[Saved entries]

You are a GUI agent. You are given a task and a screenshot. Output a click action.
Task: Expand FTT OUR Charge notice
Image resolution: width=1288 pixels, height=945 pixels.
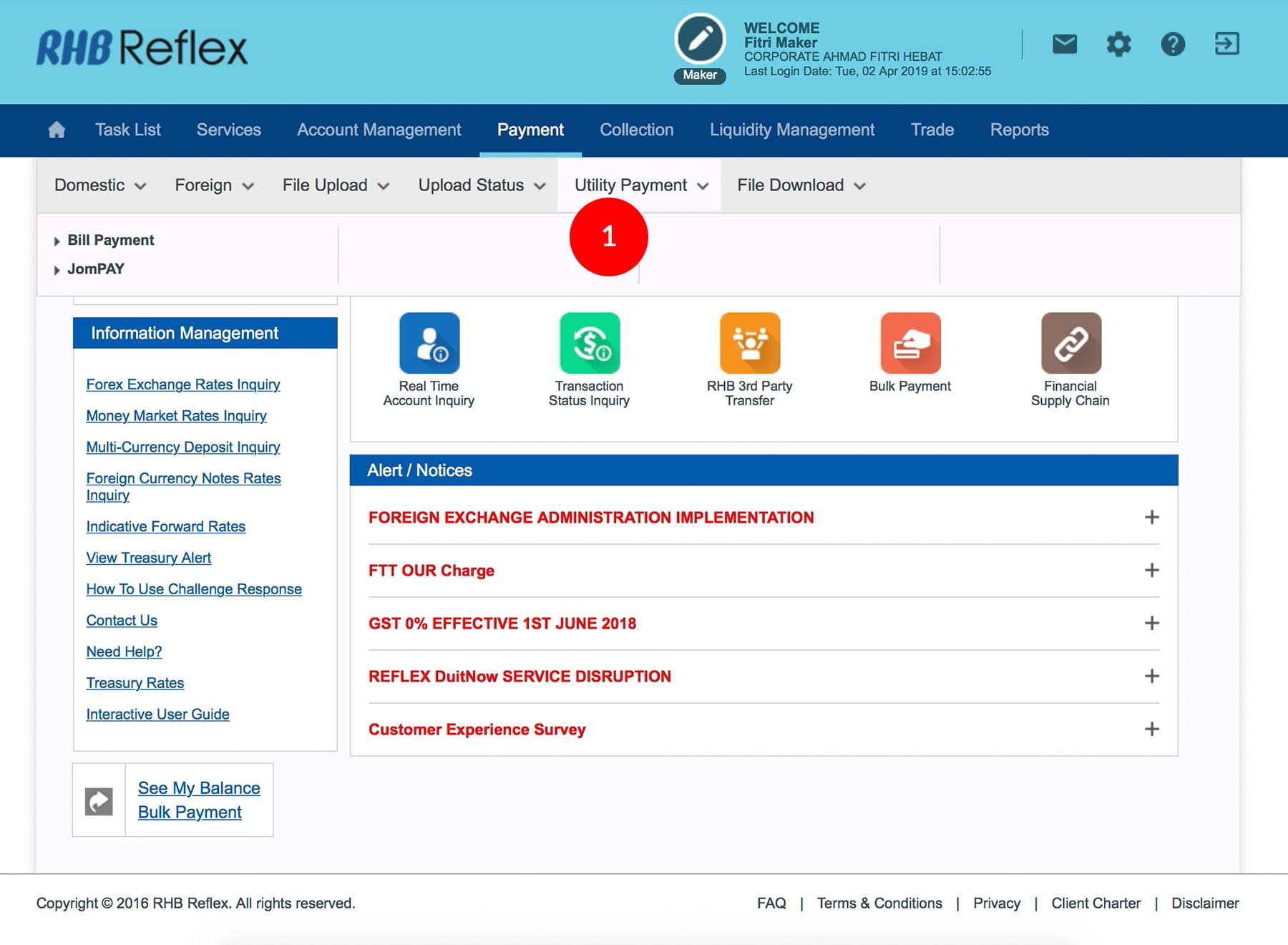click(1151, 571)
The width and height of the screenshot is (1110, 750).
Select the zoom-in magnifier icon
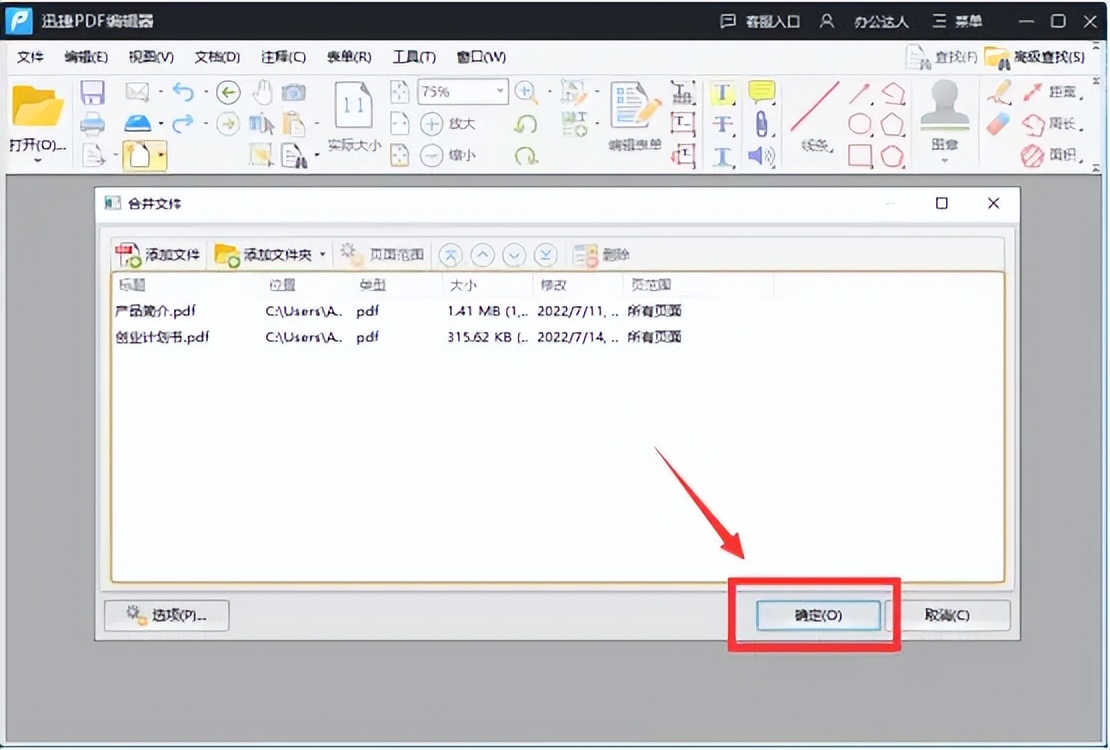coord(527,91)
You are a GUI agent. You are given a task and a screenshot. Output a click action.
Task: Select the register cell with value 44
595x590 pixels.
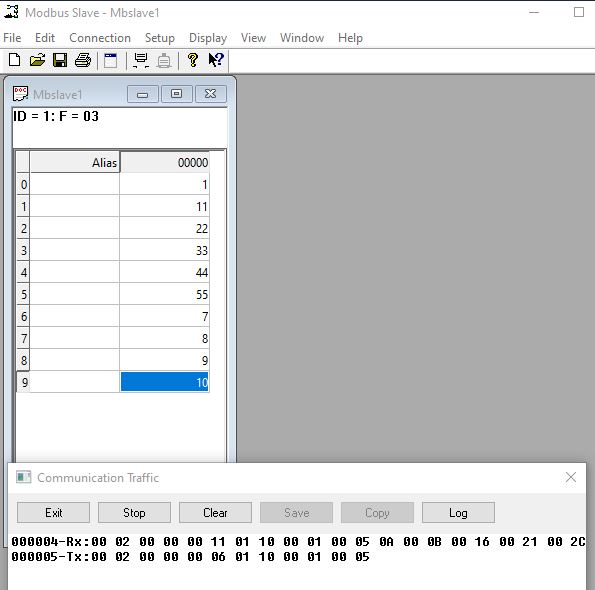click(164, 272)
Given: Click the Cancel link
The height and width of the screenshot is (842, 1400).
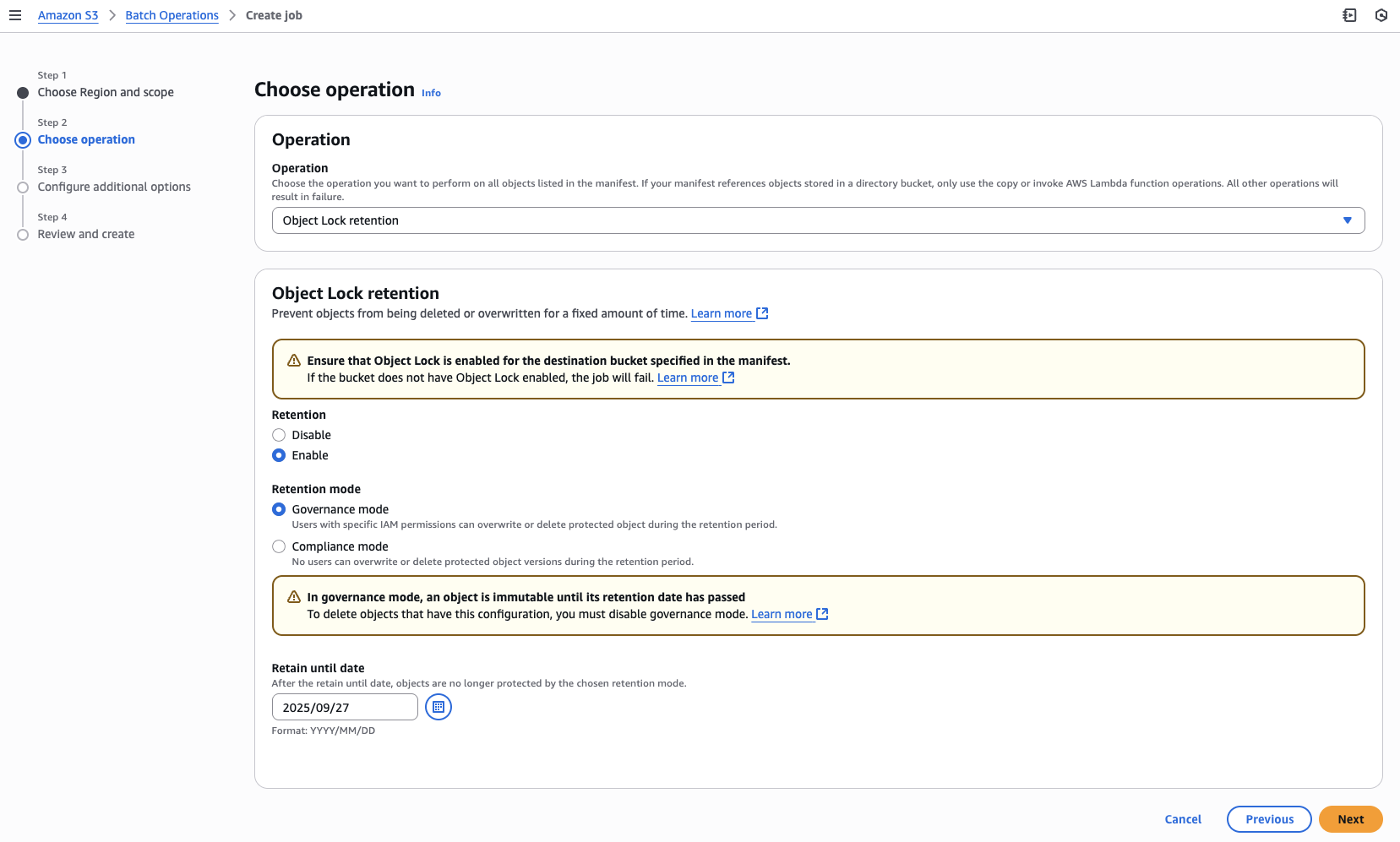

- _Work to complete_: In the entries above, find each line that includes the string "screenshot" and copy it.

- _Answer to the exercise_:
You are a GUI agent. You are given a task and a screenshot. Output a click action.
The width and height of the screenshot is (1110, 750).
You are a GUI agent. You are given a task and a screenshot. Output a click action.
The height and width of the screenshot is (842, 1400).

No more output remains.